There has been much carping from critics about the administration’s so-called hard-line policy toward North Korea. For example, Wendy Sherman, Bill Clinton’s point person on North Korea, recently said, “We are at risk of losing any momentum for change we might have once had and turning cloudy skies into a fierce storm.”

Such critics claim that President Bush has forced Pyongyang into a corner and that the administration has undermined the South’s engagement efforts with the North.

They argue that the Bush administration’s stance of resolving all items on the negotiating table--including weapons of mass destruction and missile proliferation, conventional arms reduction, human rights and inspections of nuclear facilities--is unrealistically burdensome.
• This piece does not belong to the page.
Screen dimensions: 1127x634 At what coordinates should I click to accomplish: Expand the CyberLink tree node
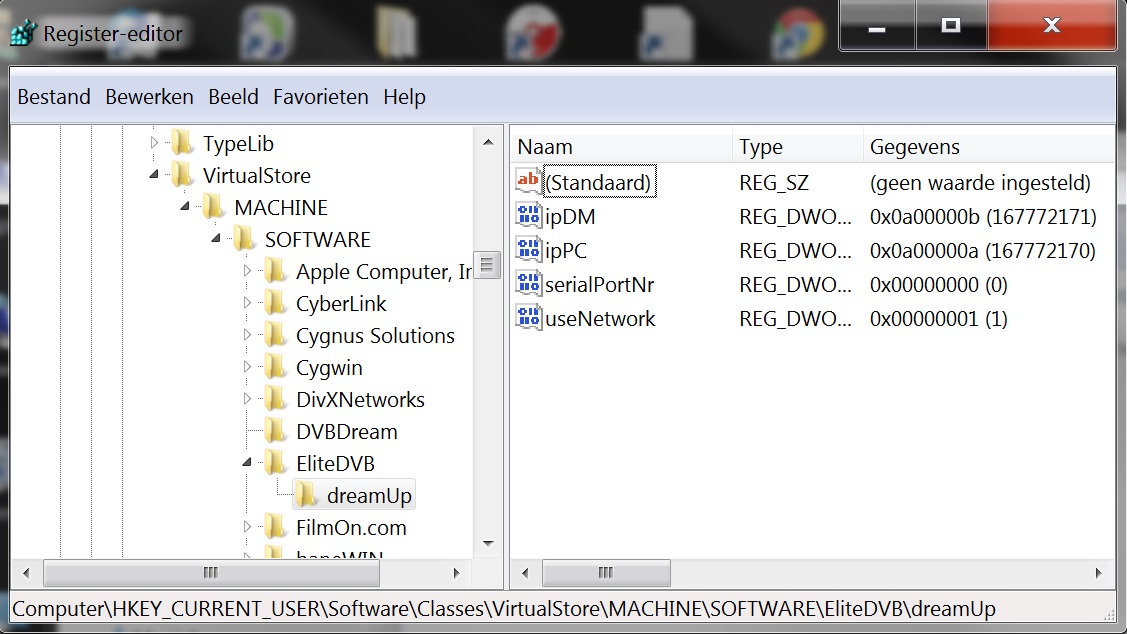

And there were howls of protest when Bush singled out North Korea (along with Iraq and Iran) as part of an “axis of evil.”

However, the Bush policy toward North Korea, centering on the principles of verifiability and reciprocity, is more comprehensive, more complex, more nuanced--and potentially more effective--than critics acknowledge.

Administration officials have suggested that the U.S. will be more flexible in reaching agreement on agenda items. As early as June 2001, the administration spearheaded a diplomatic initiative to bring the North back to the negotiating table, with the president declaring that Washington was ready to talk “any time, anyplace, without preconditions.”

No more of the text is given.